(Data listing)
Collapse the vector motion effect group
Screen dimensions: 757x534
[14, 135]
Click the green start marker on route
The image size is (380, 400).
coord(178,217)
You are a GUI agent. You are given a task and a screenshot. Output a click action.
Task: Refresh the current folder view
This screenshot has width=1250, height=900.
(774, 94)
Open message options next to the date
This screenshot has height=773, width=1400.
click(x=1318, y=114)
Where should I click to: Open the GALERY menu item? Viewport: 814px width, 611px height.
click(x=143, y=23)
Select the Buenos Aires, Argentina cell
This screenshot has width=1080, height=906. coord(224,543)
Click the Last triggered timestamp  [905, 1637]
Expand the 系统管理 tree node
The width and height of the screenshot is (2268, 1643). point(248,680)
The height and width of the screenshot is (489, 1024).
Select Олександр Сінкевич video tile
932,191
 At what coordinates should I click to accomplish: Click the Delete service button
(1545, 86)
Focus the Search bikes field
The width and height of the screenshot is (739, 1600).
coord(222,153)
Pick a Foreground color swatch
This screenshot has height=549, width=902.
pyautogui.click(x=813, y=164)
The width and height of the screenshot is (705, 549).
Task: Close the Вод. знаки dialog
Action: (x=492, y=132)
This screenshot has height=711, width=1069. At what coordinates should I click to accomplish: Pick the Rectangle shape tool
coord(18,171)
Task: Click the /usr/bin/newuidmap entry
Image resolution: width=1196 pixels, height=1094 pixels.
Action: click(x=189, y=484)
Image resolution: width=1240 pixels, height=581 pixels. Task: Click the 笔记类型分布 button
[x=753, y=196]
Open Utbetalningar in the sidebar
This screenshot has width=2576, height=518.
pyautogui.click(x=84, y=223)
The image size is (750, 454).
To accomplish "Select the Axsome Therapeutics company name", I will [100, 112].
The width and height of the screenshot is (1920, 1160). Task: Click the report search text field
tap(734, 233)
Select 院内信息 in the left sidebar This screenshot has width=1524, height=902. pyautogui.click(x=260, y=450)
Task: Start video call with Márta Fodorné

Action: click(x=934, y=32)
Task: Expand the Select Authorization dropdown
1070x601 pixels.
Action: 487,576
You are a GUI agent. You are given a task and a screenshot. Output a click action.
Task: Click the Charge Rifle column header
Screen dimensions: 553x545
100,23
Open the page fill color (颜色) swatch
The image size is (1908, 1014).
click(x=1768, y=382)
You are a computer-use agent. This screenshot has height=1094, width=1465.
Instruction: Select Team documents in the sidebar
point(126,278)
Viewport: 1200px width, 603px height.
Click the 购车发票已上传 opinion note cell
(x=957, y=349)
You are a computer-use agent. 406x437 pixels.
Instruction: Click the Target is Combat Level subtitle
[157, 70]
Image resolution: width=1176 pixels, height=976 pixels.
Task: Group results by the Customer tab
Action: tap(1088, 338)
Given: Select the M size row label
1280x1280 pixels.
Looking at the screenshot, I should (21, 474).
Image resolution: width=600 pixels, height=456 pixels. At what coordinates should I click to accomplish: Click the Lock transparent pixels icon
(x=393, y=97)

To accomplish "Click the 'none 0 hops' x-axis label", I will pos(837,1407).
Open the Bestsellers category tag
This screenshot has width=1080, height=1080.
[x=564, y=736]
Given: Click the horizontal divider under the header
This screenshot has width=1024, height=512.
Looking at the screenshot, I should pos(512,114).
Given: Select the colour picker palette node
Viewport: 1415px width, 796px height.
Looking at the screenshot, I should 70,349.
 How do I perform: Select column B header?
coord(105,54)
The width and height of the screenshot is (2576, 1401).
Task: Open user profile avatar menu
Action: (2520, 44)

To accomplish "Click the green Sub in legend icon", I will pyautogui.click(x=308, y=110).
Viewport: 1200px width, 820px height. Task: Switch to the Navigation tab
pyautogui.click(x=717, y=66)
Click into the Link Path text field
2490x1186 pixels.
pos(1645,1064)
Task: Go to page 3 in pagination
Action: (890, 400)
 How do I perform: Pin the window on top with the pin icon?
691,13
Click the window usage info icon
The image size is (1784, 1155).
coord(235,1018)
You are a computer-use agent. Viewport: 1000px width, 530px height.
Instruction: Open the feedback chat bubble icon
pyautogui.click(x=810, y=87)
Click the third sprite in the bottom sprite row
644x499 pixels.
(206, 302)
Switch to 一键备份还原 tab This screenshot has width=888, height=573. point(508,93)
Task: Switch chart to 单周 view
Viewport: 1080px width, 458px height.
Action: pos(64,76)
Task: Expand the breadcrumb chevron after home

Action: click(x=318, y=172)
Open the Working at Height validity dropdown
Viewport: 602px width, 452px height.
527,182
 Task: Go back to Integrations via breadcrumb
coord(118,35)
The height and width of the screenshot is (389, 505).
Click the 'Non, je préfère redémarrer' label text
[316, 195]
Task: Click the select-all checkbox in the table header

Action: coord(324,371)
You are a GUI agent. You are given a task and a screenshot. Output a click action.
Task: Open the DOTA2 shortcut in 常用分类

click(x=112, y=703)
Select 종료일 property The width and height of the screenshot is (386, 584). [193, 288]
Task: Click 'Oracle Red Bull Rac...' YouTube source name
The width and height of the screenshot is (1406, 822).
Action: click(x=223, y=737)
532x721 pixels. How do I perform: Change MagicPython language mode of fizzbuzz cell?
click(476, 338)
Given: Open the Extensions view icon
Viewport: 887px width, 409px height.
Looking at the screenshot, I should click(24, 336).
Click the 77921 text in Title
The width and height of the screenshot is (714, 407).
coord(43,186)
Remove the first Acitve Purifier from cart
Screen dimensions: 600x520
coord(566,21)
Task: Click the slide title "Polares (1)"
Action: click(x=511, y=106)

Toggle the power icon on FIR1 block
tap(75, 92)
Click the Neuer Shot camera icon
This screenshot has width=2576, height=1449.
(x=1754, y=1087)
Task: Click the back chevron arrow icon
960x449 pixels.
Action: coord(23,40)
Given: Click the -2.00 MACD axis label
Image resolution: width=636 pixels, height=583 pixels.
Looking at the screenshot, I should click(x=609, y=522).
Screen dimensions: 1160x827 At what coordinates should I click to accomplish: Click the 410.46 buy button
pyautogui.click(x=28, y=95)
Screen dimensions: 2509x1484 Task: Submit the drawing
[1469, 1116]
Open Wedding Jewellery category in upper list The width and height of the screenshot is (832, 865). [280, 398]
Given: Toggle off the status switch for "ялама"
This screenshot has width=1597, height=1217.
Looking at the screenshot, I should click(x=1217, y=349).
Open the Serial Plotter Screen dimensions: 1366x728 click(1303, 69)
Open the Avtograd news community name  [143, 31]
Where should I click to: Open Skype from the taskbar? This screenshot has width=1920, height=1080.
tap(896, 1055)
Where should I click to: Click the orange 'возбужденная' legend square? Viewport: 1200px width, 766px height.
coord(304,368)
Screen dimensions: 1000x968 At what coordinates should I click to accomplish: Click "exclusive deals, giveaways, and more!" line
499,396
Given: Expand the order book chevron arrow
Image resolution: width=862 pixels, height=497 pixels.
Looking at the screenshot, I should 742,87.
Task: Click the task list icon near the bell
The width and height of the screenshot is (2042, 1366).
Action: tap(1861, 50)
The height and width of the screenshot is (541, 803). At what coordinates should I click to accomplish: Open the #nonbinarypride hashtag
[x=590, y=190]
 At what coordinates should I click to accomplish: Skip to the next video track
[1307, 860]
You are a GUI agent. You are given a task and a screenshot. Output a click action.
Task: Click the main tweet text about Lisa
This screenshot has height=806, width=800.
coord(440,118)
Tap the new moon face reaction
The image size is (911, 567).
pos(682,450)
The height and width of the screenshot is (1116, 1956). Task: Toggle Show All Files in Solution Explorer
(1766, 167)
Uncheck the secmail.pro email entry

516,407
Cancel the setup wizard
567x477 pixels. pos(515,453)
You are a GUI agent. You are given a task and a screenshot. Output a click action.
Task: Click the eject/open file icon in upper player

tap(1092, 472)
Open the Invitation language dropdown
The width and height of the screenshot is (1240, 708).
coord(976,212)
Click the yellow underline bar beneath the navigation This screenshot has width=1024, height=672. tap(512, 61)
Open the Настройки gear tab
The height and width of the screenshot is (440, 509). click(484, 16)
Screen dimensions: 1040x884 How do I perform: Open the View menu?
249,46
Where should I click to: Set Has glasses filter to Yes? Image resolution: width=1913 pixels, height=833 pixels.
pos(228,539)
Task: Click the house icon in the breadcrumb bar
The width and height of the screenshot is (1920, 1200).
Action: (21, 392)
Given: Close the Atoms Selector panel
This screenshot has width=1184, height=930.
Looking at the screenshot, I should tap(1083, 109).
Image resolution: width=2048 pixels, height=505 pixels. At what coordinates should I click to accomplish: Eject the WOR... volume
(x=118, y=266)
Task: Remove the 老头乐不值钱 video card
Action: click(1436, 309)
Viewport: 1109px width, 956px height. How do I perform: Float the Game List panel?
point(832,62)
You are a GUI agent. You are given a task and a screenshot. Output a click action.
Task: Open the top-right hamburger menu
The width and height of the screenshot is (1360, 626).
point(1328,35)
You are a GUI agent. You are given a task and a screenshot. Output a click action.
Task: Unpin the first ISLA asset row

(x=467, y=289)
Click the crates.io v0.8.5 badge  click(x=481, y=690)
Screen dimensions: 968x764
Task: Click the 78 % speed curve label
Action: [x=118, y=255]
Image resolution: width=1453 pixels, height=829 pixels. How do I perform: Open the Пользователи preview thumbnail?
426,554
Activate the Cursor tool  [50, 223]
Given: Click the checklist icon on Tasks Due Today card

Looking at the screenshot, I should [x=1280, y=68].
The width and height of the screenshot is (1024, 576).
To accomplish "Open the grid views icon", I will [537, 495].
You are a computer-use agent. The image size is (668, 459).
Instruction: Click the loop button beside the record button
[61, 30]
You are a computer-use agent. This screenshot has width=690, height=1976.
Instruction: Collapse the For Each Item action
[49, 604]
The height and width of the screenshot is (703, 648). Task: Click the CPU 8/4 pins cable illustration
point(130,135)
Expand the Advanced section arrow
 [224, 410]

_GIVEN PROBLEM_
Starting at the row that contains "The height and width of the screenshot is (541, 803)." and ending at the row that contains "point(1328,35)", write those rows out again with "Solution Explorer" swapped for "Project Explorer" and nothing else changed.

_REPLY_
The height and width of the screenshot is (541, 803). At what coordinates should I click to accomplish: Open the #nonbinarypride hashtag
[x=590, y=190]
 At what coordinates should I click to accomplish: Skip to the next video track
[1307, 860]
You are a GUI agent. You are given a task and a screenshot. Output a click action.
Task: Click the main tweet text about Lisa
This screenshot has height=806, width=800.
coord(440,118)
Tap the new moon face reaction
The image size is (911, 567).
pos(682,450)
The height and width of the screenshot is (1116, 1956). Task: Toggle Show All Files in Project Explorer
(1766, 167)
Uncheck the secmail.pro email entry

516,407
Cancel the setup wizard
567x477 pixels. pos(515,453)
You are a GUI agent. You are given a task and a screenshot. Output a click action.
Task: Click the eject/open file icon in upper player

tap(1092, 472)
Open the Invitation language dropdown
The width and height of the screenshot is (1240, 708).
coord(976,212)
Click the yellow underline bar beneath the navigation This screenshot has width=1024, height=672. tap(512, 61)
Open the Настройки gear tab
The height and width of the screenshot is (440, 509). click(484, 16)
Screen dimensions: 1040x884 How do I perform: Open the View menu?
249,46
Where should I click to: Set Has glasses filter to Yes? Image resolution: width=1913 pixels, height=833 pixels.
pos(228,539)
Task: Click the house icon in the breadcrumb bar
The width and height of the screenshot is (1920, 1200).
Action: (21, 392)
Given: Close the Atoms Selector panel
This screenshot has width=1184, height=930.
Looking at the screenshot, I should tap(1083, 109).
Image resolution: width=2048 pixels, height=505 pixels. At what coordinates should I click to accomplish: Eject the WOR... volume
(x=118, y=266)
Task: Remove the 老头乐不值钱 video card
Action: click(1436, 309)
Viewport: 1109px width, 956px height. How do I perform: Float the Game List panel?
point(832,62)
You are a GUI agent. You are given a task and a screenshot. Output a click action.
Task: Open the top-right hamburger menu
The width and height of the screenshot is (1360, 626).
point(1328,35)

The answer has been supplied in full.